Given text:
Opinion
No. 33,847.
July 21, 1944.
Workmen's compensation — order of reference to medical board — review.
An order of reference to a medical board under L. 1943, c. 633, relating to occupational diseases, is neither a final order nor one involving the merits so as to be reviewable on certiorari.Certiorari upon the relation of Pyramid Granite Company, employer, to review an order of reference to a medical board by the industrial commission as to the claim for compensation of Harold Anderson, employe. On motion of employe, writ quashed.
Maugridge S. Robb and Charles H. Richter, for relator.
J.E. Mullen, for respondent.
J.A.A. Burnquist, Attorney General, and George B. Sjoselius, Assistant Attorney General, for Industrial Commission.

Set of tasks:
**A.** Print the court opinion from "July 21, 1944." up to and including "for Industrial Commission.".
**B.** Translate this sentence from the court opinion into Spanish: "An order of reference to a medical board under L. 1943, c. 633, relating to occupational diseases, is neither a final order nor one involving the merits so as to be reviewable on certiorari."
**C.** Write the next part of the court opinion, picking up after its final line.
The items that follow have no connection to the court opinion.

Data under study:
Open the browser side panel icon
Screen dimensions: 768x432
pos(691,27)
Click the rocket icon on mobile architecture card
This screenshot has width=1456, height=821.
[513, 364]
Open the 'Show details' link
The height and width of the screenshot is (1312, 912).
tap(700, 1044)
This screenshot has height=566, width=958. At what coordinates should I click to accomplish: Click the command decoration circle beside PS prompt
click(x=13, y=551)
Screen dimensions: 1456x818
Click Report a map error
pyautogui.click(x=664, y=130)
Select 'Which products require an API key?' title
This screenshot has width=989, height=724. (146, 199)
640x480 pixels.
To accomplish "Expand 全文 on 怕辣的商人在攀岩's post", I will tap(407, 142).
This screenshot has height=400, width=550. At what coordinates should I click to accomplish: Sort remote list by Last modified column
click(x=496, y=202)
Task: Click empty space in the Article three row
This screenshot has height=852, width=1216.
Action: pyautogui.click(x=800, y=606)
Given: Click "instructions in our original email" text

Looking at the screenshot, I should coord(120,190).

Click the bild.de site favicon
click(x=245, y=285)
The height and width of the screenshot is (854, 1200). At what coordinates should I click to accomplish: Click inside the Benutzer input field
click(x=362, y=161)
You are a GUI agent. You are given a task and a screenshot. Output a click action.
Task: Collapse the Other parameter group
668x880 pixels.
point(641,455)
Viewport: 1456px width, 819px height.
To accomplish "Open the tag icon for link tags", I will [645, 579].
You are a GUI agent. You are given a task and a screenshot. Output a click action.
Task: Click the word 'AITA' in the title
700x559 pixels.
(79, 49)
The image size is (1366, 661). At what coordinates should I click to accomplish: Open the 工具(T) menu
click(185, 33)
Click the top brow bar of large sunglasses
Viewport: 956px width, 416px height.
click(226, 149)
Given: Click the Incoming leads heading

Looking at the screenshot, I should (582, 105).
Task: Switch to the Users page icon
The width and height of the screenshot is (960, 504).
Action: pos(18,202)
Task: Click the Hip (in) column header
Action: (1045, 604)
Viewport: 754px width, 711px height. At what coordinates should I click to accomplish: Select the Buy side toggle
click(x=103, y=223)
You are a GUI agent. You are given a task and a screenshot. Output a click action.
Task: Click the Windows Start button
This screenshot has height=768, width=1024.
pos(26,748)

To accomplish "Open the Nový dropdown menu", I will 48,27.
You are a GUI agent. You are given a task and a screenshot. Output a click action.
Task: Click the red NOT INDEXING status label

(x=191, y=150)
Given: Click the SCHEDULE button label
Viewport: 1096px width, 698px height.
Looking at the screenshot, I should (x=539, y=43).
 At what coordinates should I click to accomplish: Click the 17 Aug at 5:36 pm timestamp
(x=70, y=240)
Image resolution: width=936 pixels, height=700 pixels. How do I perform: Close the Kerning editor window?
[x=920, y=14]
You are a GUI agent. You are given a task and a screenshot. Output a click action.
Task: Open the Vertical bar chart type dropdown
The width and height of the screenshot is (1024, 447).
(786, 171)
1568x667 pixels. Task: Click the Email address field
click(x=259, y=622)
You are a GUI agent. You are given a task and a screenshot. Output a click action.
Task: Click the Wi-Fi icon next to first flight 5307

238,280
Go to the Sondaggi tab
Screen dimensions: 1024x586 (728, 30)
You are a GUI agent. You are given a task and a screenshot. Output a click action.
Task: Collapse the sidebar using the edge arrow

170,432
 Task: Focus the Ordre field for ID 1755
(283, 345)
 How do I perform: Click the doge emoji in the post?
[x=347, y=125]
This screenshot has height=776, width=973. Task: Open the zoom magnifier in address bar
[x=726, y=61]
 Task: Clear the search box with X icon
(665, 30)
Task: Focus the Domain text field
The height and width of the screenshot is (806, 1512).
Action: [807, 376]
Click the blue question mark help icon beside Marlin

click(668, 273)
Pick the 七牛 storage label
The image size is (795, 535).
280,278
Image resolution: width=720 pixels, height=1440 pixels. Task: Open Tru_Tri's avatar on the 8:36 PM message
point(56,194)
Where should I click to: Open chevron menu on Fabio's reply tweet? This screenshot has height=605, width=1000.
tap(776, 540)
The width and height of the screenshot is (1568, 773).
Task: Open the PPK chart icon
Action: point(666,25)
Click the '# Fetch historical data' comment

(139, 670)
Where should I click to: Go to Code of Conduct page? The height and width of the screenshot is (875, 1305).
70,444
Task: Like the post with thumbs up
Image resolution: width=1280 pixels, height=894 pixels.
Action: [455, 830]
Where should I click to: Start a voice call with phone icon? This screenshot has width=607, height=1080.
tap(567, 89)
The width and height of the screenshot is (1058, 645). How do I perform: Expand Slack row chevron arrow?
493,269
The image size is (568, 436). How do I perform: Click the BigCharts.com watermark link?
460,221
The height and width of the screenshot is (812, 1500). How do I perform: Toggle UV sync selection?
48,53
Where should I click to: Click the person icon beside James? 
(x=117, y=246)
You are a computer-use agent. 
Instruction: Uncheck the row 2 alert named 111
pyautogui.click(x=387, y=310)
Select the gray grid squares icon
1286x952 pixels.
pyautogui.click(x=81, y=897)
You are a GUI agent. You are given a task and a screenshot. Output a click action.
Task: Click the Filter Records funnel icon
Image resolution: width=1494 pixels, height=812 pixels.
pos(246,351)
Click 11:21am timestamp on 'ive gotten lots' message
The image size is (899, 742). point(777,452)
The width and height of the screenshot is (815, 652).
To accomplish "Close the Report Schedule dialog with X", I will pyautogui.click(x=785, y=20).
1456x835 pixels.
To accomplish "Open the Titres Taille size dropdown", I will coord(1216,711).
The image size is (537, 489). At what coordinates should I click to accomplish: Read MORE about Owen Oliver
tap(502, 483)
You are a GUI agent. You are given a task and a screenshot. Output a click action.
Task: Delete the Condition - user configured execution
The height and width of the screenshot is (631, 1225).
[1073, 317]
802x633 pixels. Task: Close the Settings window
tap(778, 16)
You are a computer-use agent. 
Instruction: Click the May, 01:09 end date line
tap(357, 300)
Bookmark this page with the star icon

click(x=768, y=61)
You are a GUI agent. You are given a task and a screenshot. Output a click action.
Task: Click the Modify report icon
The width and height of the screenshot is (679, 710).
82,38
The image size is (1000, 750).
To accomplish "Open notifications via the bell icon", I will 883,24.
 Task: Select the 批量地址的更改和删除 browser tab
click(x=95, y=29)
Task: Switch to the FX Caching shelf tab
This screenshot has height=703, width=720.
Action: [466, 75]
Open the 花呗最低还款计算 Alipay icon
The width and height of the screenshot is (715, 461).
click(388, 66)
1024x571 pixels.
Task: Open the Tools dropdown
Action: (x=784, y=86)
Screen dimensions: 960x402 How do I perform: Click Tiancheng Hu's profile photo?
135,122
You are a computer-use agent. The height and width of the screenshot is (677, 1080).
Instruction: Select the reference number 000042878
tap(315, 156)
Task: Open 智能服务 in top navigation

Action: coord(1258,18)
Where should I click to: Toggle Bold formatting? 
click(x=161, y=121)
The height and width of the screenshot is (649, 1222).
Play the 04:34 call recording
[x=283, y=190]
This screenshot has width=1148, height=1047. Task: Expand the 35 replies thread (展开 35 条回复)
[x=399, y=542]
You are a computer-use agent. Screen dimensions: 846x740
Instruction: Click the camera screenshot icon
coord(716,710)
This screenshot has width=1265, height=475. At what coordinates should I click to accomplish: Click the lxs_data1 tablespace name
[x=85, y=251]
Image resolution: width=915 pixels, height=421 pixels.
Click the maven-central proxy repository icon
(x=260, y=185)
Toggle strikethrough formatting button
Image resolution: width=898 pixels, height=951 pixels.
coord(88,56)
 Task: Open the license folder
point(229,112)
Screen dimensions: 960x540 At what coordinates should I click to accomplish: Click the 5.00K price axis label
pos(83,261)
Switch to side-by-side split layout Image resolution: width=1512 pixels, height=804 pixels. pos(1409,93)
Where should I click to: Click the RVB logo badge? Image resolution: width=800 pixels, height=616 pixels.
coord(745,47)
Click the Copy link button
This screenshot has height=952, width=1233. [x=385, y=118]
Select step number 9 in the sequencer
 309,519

Answers to this exercise:
**A.**
July 21, 1944.
Workmen's compensation — order of reference to medical board — review.
An order of reference to a medical board under L. 1943, c. 633, relating to occupational diseases, is neither a final order nor one involving the merits so as to be reviewable on certiorari.Certiorari upon the relation of Pyramid Granite Company, employer, to review an order of reference to a medical board by the industrial commission as to the claim for compensation of Harold Anderson, employe. On motion of employe, writ quashed.
Maugridge S. Robb and Charles H. Richter, for relator.
J.E. Mullen, for respondent.
J.A.A. Burnquist, Attorney General, and George B. Sjoselius, Assistant Attorney General, for Industrial Commission.

**B.** Una orden de remisión a una junta médica conforme a L. 1943, c. 633, relativa a las enfermedades profesionales, no es ni una orden definitiva ni una que afecte al fondo del asunto de modo que sea revisable mediante certiorari.

**C.**
The employe-respondent herein filed a petition with the industrial commission asserting his right to compensation under L. 1943, c. 633, relating to occupational diseases. A referee was appointed and his findings and conclusions filed with the commission. On appeal to the industrial commission by the employer, the commission made its findings and conclusions on all questions except an alleged controverted medical question, which under the authority of the chapter referred to it ordered heard by the medical board selected in the manner therein provided. It is the order of reference to the medical board which the employer seeks to review by certiorari. The matter is before this court on the employe's motion to quash the writ of certiorari on the ground that the order sought to be reviewed is neither a final order nor one involving the merits.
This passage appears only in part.